When you’d switch to it You need a quick read on how much of the signal is rhythmic versus tonal — before running an extractor, or to verify that an HPSS-based separation is doing what you expect.
Quick example
- Load a full mix or a loop with both drums and melody.
- Switch to HPSS.
- Tonal elements (vocals, pads, bass notes) glow in one hue; percussive elements (snare, hi-hat, pick noise) glow in the opposite hue.
- Increase Harm. Kernel to broaden what counts as harmonic — long sustained tones become more dominant.
- Increase Perc. Kernel to broaden what counts as percussive — short bursts claim more territory.
Parameters
| Parameter | What it controls | Range | Default |
|---|---|---|---|
| Harm. Kernel | Median filter length along time (must be odd) — larger values favor longer sustained sounds | 3 — 63 | 31 |
| Perc. Kernel | Median filter length along frequency (must be odd) — larger values favor broader transient bursts | 3 — 63 | 31 |
| Mask Power | Sharpness of the harmonic/percussive separation — higher values push bins toward one side or the other | 1.0 — 4.0 | 2.0 |
Color mapping Bins dominated by harmonic energy appear in cyan; bins dominated by percussive energy appear in warm salmon-orange. Where the two are roughly equal, the color passes through a violet midpoint. Brightness tracks overall intensity — quiet bins stay dark regardless of their harmonic/percussive ratio.
Formants
What it reveals Vocal tract resonances (F1 through F4) and other broad spectral envelope peaks — the shapes that give a sound its vowel-like character.
When you’d switch to it You are working with voice, woodwinds, or any source where the spectral envelope matters more than individual partials. Useful for spotting vowel transitions, checking formant consistency across takes, or previewing where a formant-shift effect will act.
Quick example
- Load a vocal phrase.
- Switch to Formants.
- Broad horizontal bands glow at the formant frequencies, shifting frame by frame as vowels change.
- Raise Cepstral Order for a more detailed envelope (more peaks resolved); lower it for a smoother, broader view.
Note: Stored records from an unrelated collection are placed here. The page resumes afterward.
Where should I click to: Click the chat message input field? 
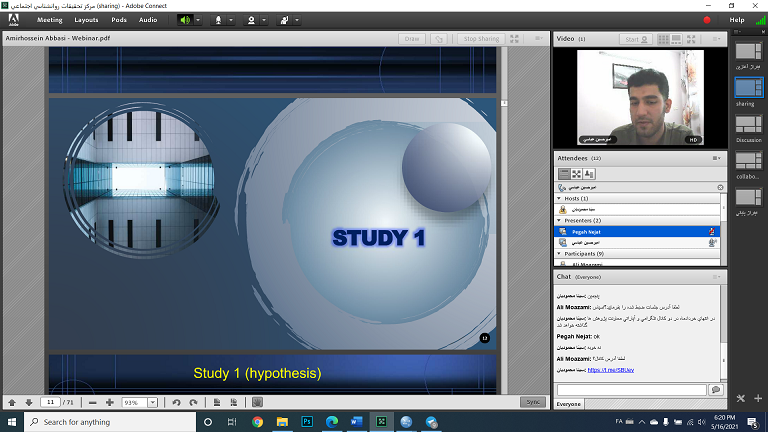click(630, 389)
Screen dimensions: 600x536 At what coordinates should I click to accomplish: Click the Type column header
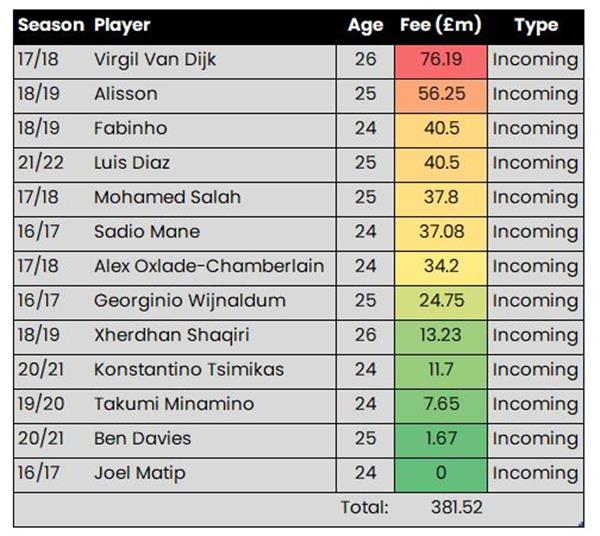(x=534, y=26)
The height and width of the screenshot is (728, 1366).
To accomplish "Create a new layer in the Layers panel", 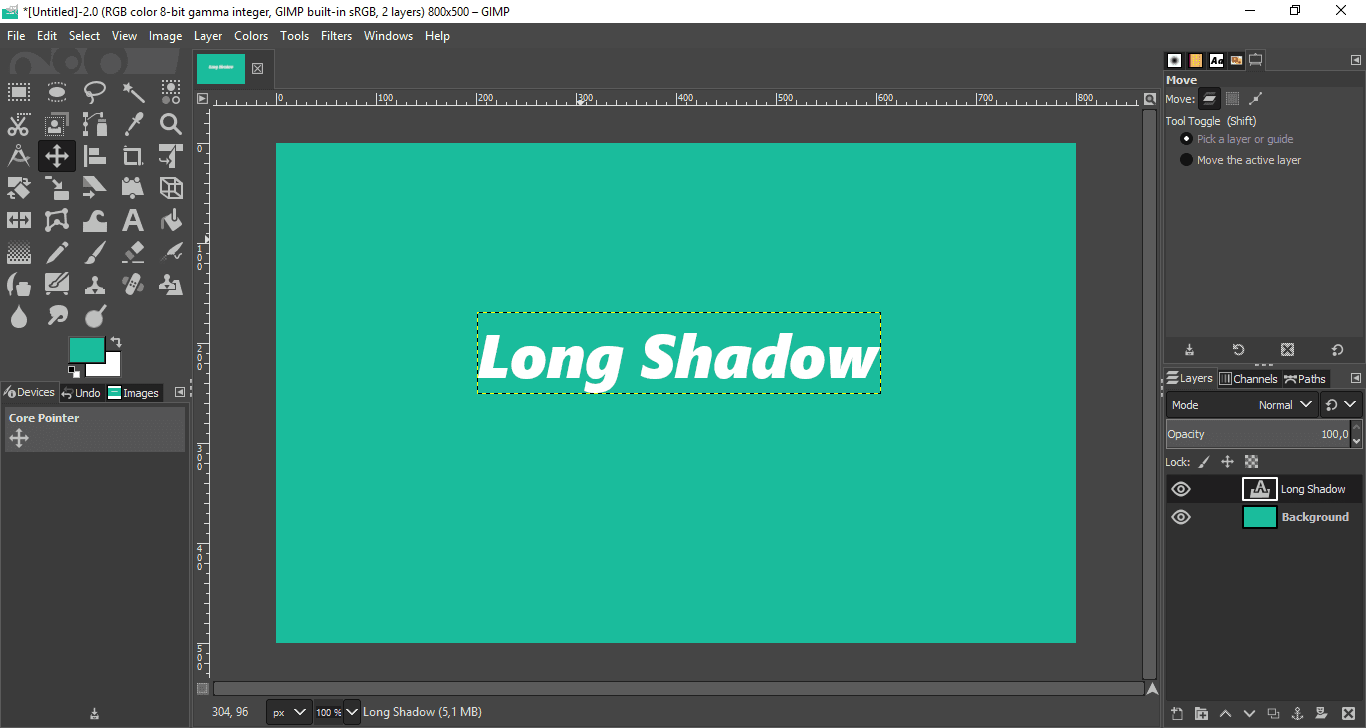I will click(1177, 713).
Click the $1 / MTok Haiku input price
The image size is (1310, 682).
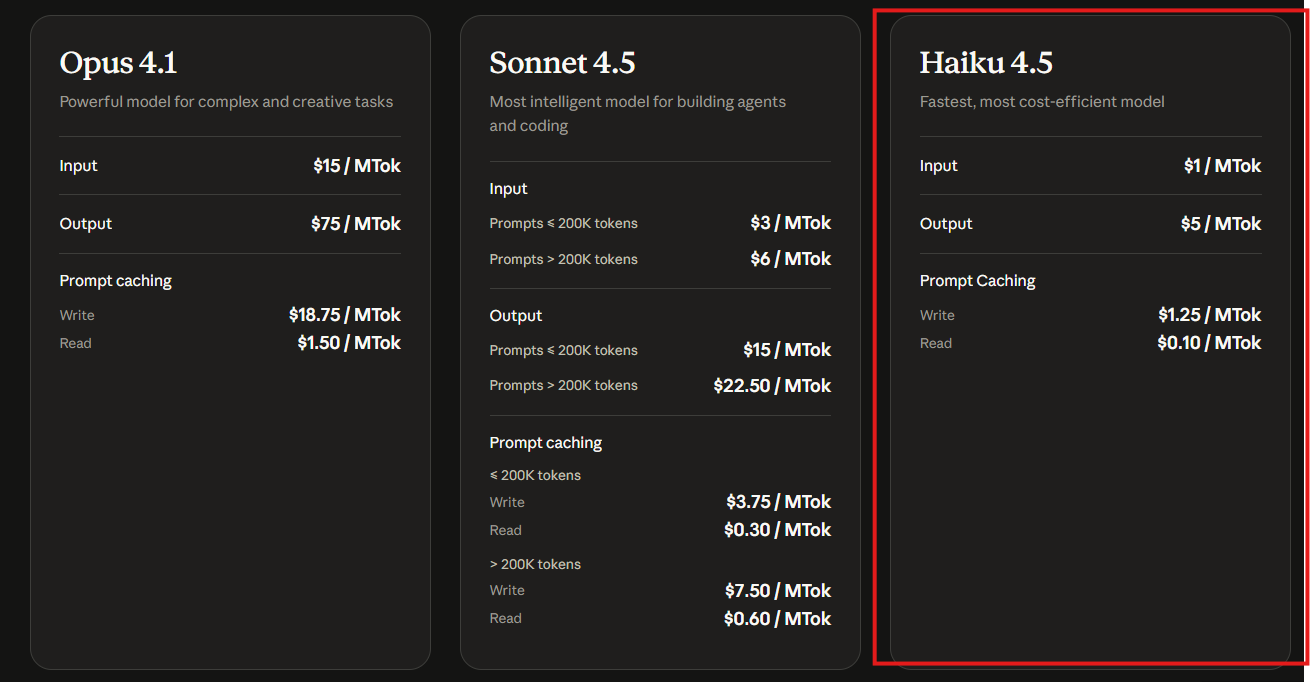pyautogui.click(x=1222, y=166)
- Widen Formant Width to spread each detected resonance across a broader frequency region.
Parameters
| Parameter | What it controls | Range | Default |
|---|---|---|---|
| Cepstral Order | Number of cepstral coefficients used to estimate the spectral envelope — higher values capture finer detail | 4 — 80 | 40 |
| Formant Width | How wide each detected formant peak glows, in Hz | 50 — 500 Hz | 200 Hz |
Color mapping Dark outside detected formant regions. Brightness follows the continuous ramp — teal at the edges of each resonance, through cyan to yellow at the formant center. Only peaks within the vocal range (roughly 80 Hz to 6 kHz) are highlighted; everything outside stays dark.